● Excerpt provided
===
Your MyFunction () function expects the first parameter to be a char *, but u are psssing something else ( which the compiler cannot convert to char * ) while invoking MyFunction().

You can Post your code so that we can help out in a better way

HTH

Amit
0
 

Author Comment

by:wilslm
Comment Utility
MyFunction's first parameter is char *.
prototype:
void MyFunction (char *);



the commands i have :
string * test = new test [5];

for (int i = 0 ; i < 5 ; i ++ )
{
      if(i=0)
        test[i]=" ";
      else
        test[i]+=" ";
}

MyFunction ( test[2][3] );


i got that error when i run this
0
 
LVL 10

Expert Comment

by:Sys_Prog
Comment Utility
A couple of observations

>>string * test = new test [5];

This should be
string * test = new string [5];         // Allocate a pointer of type of string to hold an array of size 5 for string type objects

Then, your function expects a char * type of parameter.
===
● Data rows
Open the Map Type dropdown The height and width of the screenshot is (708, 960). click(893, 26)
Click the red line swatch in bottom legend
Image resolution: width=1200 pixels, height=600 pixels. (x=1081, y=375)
===
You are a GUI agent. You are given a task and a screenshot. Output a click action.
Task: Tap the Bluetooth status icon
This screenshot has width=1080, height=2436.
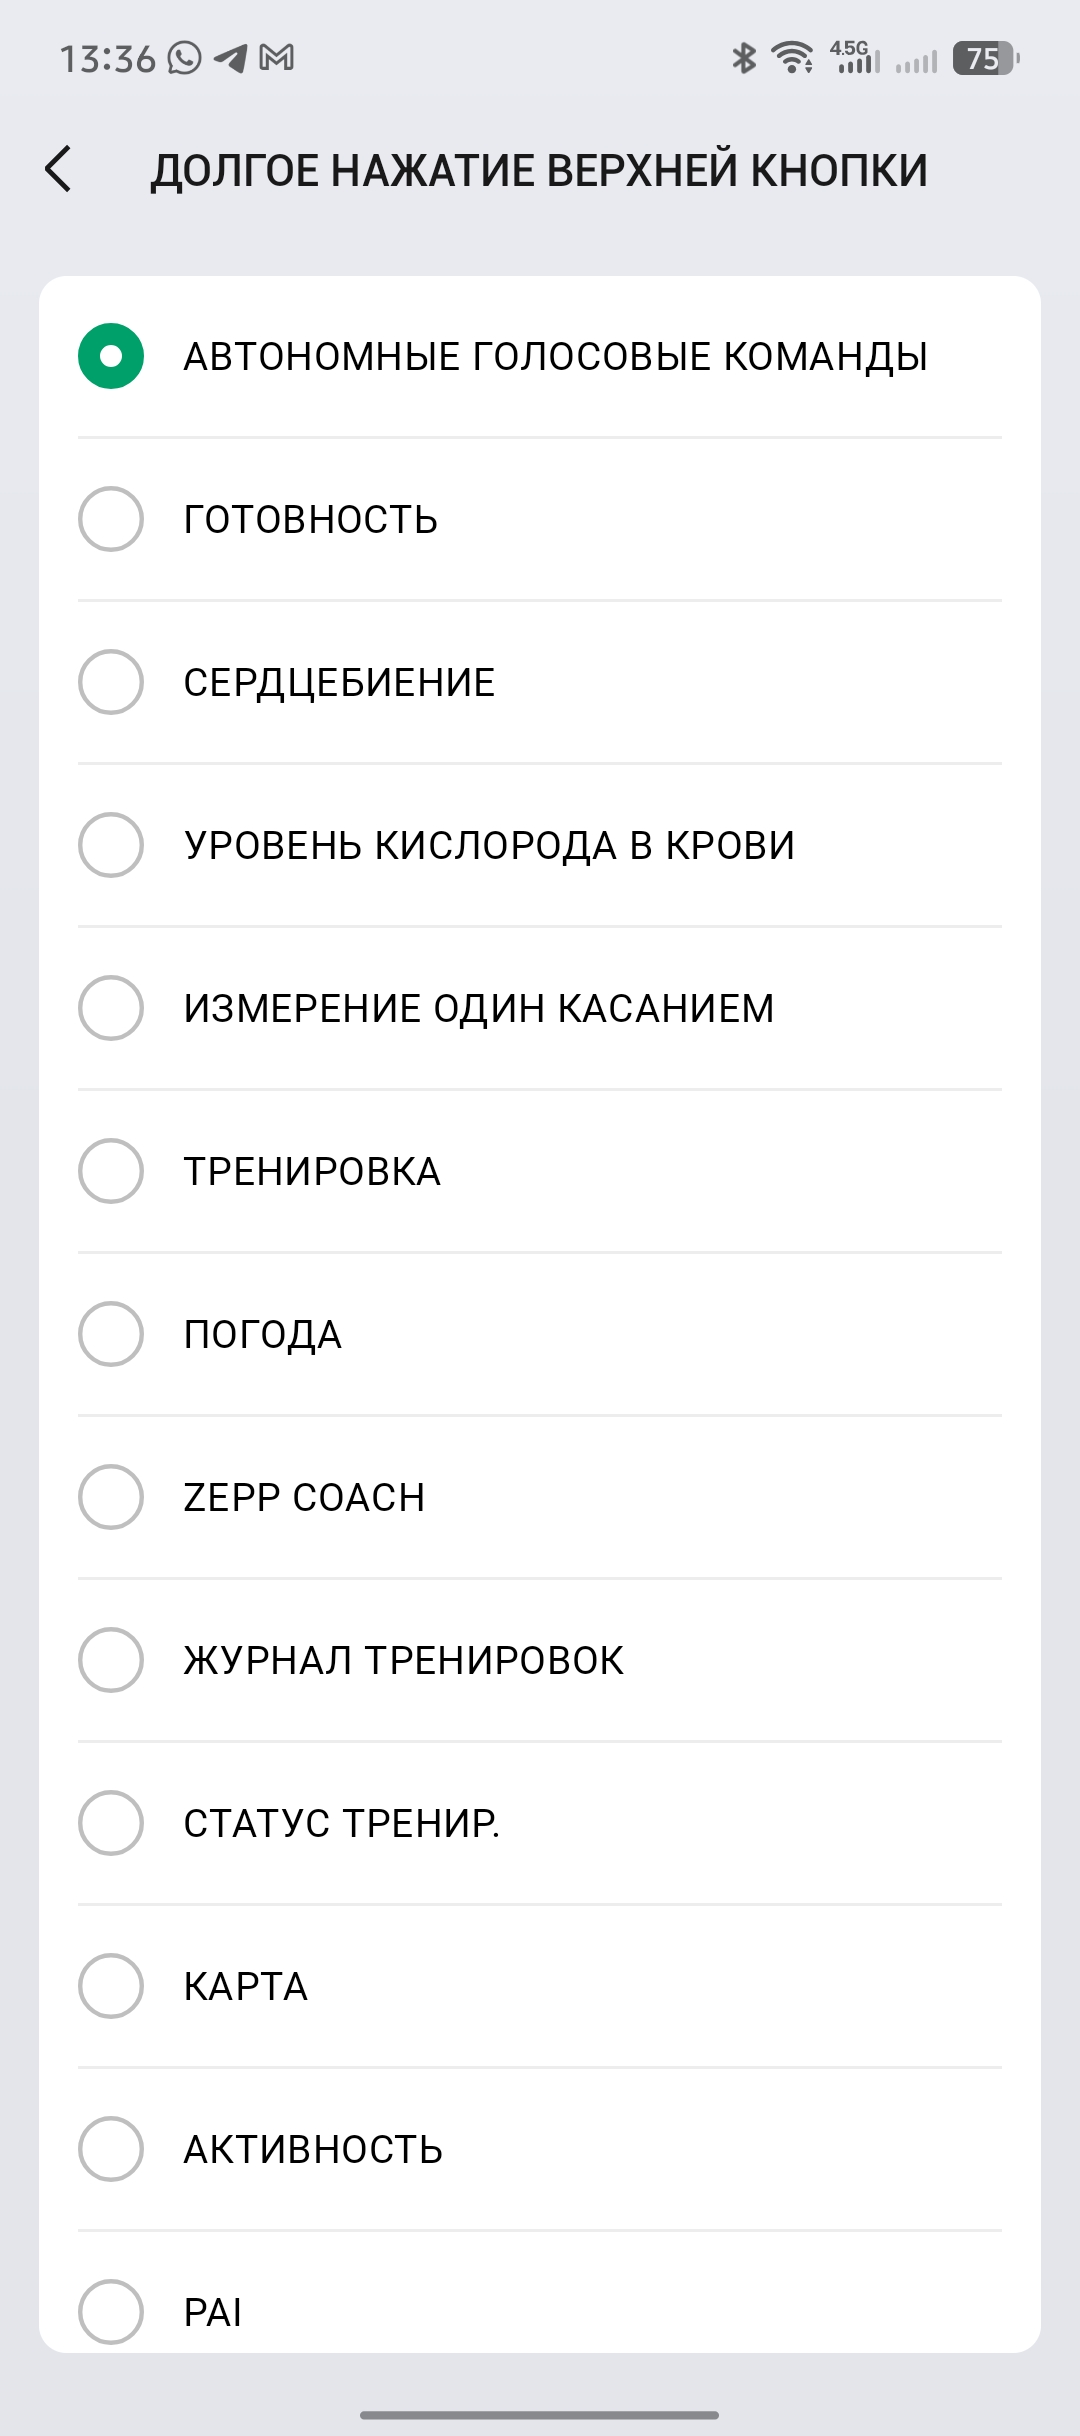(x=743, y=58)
===
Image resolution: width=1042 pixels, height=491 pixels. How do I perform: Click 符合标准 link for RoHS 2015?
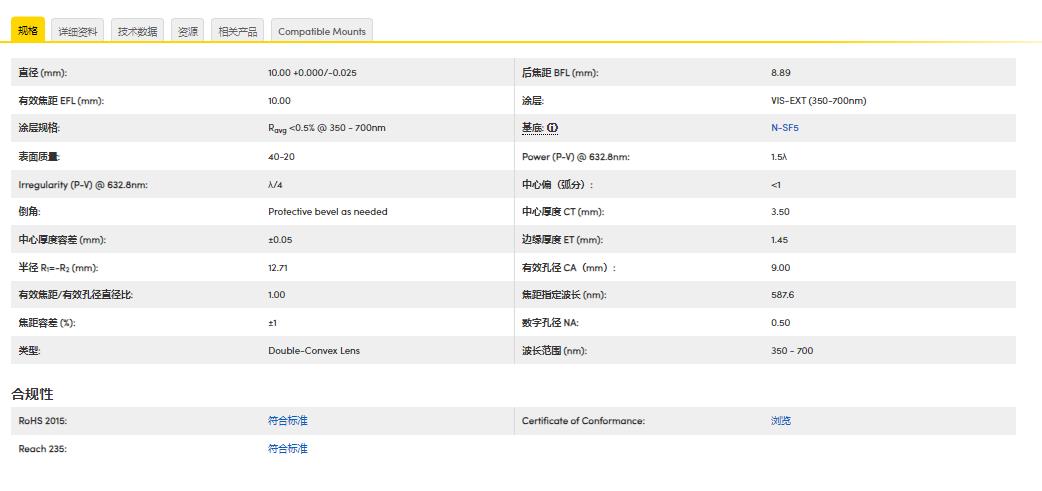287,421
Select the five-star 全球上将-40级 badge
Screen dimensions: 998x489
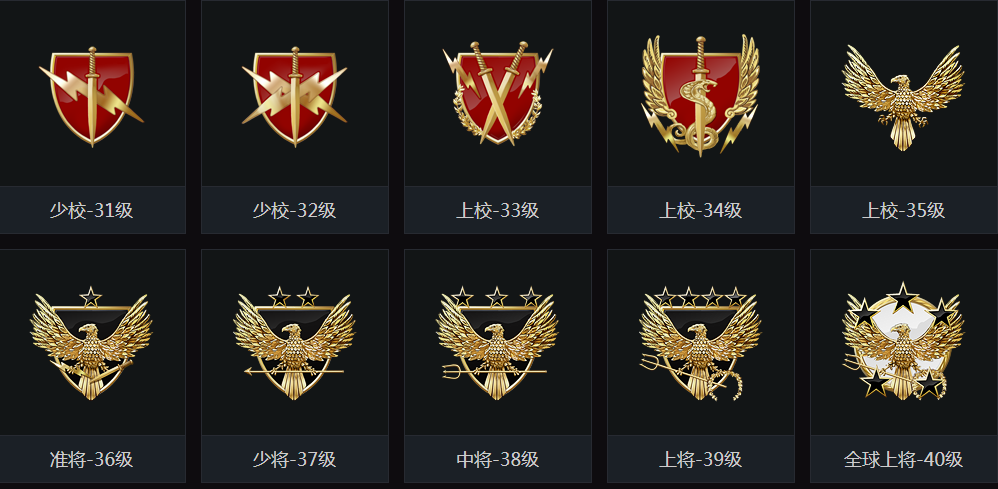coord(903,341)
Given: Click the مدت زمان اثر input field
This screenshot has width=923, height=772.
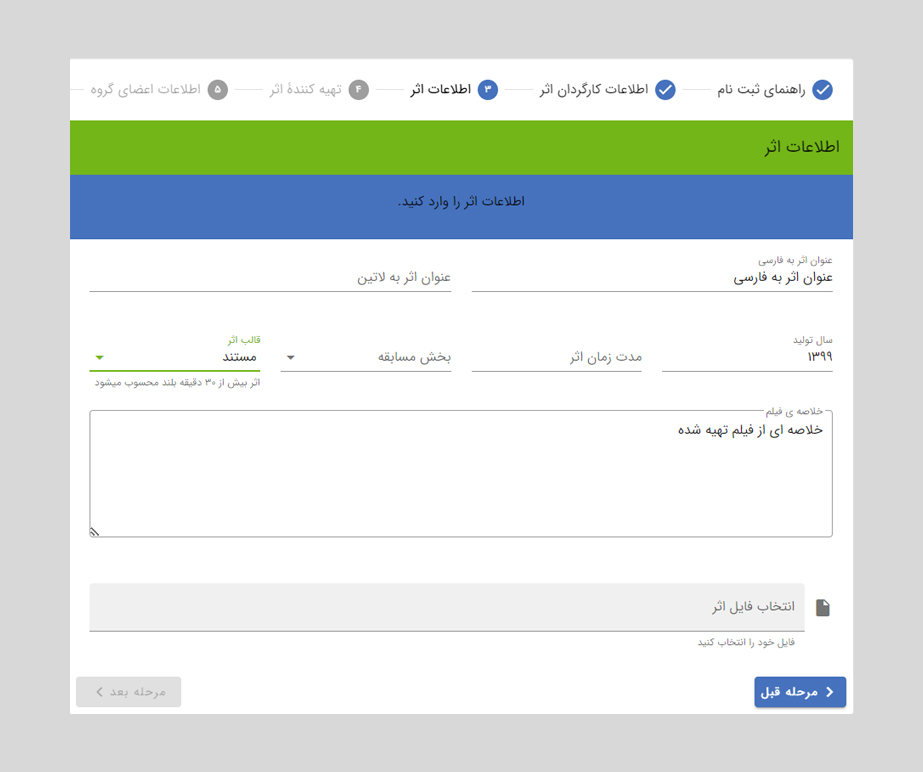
===
● Prompt
Set down word for word the part of the forum thread starting with "Author Comment" and going on through "i = 0 ; i < 5 ; i ++ )". Rely on the forum thread about the C++ function error alone.

● The reply
Author Comment

by:wilslm
Comment Utility
MyFunction's first parameter is char *.
prototype:
void MyFunction (char *);



the commands i have :
string * test = new test [5];

for (int i = 0 ; i < 5 ; i ++ )